Quali righe dei record contengono la stringa "width"? Individuale e copiale tutte.

[Record di ricerca degli elementi]
————————
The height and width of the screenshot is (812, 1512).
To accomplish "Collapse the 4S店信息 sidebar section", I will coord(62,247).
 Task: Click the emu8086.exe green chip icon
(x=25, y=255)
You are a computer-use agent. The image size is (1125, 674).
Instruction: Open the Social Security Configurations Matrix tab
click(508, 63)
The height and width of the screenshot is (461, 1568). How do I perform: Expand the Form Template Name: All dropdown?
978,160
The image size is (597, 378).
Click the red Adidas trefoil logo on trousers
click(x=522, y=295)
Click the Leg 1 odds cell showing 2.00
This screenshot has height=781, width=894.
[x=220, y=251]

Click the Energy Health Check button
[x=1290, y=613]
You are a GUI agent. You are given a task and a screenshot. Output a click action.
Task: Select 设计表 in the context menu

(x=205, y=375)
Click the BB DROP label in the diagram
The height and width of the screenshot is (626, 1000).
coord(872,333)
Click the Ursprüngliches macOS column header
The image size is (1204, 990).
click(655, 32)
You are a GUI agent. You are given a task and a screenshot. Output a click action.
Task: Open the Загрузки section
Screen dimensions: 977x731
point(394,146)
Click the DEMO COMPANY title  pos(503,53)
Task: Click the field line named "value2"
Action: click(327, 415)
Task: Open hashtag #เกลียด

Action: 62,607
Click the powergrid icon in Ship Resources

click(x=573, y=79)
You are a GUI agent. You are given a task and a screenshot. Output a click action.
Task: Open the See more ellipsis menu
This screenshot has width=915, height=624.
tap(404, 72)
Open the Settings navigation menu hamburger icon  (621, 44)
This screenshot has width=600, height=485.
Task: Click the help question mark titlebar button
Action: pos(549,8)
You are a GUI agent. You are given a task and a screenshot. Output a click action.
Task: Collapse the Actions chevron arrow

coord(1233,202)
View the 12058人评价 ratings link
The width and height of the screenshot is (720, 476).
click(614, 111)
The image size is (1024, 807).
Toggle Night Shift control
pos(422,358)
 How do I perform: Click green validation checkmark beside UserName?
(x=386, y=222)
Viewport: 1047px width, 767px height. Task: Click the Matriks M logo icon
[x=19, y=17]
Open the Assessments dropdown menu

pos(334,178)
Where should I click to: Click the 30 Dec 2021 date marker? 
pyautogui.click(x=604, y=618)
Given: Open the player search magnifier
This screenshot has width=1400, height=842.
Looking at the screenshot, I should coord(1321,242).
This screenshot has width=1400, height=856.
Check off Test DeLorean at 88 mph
————————
*Risposta scritta*.
The height and width of the screenshot is (812, 1512).
The height and width of the screenshot is (461, 1568). How do I perform: Expand the Form Template Name: All dropdown?
This screenshot has height=781, width=894.
The height and width of the screenshot is (626, 1000).
This screenshot has width=915, height=624.
This screenshot has width=600, height=485.
The width and height of the screenshot is (720, 476).
Viewport: 1047px width, 767px height. Task: Click the Matriks M logo icon
This screenshot has width=1400, height=842.
This screenshot has width=1400, height=856.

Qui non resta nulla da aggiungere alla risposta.